**Records excerpted from a collection:**
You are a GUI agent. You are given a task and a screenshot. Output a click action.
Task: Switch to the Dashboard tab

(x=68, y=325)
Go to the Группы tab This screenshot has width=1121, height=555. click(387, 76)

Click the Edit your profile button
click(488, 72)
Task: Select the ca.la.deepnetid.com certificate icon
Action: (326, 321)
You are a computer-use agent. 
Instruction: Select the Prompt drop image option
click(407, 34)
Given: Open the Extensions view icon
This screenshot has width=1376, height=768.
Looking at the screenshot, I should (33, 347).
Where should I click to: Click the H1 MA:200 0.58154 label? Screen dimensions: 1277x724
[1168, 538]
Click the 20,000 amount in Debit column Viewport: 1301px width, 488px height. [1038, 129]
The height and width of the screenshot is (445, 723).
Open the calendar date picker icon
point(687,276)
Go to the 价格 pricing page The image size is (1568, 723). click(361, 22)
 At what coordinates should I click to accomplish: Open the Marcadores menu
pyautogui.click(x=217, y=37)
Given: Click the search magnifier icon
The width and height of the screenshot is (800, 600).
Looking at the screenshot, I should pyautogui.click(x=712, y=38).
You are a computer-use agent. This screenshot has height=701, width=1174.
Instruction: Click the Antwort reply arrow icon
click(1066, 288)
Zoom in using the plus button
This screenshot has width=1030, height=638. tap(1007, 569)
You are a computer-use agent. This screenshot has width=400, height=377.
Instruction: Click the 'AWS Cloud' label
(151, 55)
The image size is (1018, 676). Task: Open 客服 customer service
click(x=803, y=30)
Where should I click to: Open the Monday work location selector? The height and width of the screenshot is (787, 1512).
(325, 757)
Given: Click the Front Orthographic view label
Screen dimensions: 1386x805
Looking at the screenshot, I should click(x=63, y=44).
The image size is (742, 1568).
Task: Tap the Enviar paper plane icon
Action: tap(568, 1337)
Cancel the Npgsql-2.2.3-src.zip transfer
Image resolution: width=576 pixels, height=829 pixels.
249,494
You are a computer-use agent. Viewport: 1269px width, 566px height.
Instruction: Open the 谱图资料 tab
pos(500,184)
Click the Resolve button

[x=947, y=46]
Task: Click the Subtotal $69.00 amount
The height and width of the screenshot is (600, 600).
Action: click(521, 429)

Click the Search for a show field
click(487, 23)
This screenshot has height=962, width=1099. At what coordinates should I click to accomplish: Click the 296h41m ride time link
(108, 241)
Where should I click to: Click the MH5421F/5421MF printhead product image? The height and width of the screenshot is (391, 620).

**Activity:**
Begin with the line that contains "The image size is (1018, 676)." and quote each line after it exactly, stopping after the last line of the data.

**Result:**
The image size is (1018, 676). Task: Open 客服 customer service
click(x=803, y=30)
Where should I click to: Open the Monday work location selector? The height and width of the screenshot is (787, 1512).
(325, 757)
Given: Click the Front Orthographic view label
Screen dimensions: 1386x805
Looking at the screenshot, I should click(x=63, y=44).
The image size is (742, 1568).
Task: Tap the Enviar paper plane icon
Action: tap(568, 1337)
Cancel the Npgsql-2.2.3-src.zip transfer
Image resolution: width=576 pixels, height=829 pixels.
249,494
You are a computer-use agent. Viewport: 1269px width, 566px height.
Instruction: Open the 谱图资料 tab
pos(500,184)
Click the Resolve button

[x=947, y=46]
Task: Click the Subtotal $69.00 amount
The height and width of the screenshot is (600, 600).
Action: click(521, 429)

Click the Search for a show field
click(487, 23)
This screenshot has height=962, width=1099. At what coordinates should I click to accomplish: Click the 296h41m ride time link
(108, 241)
Where should I click to: Click the MH5421F/5421MF printhead product image? The height and width of the screenshot is (391, 620).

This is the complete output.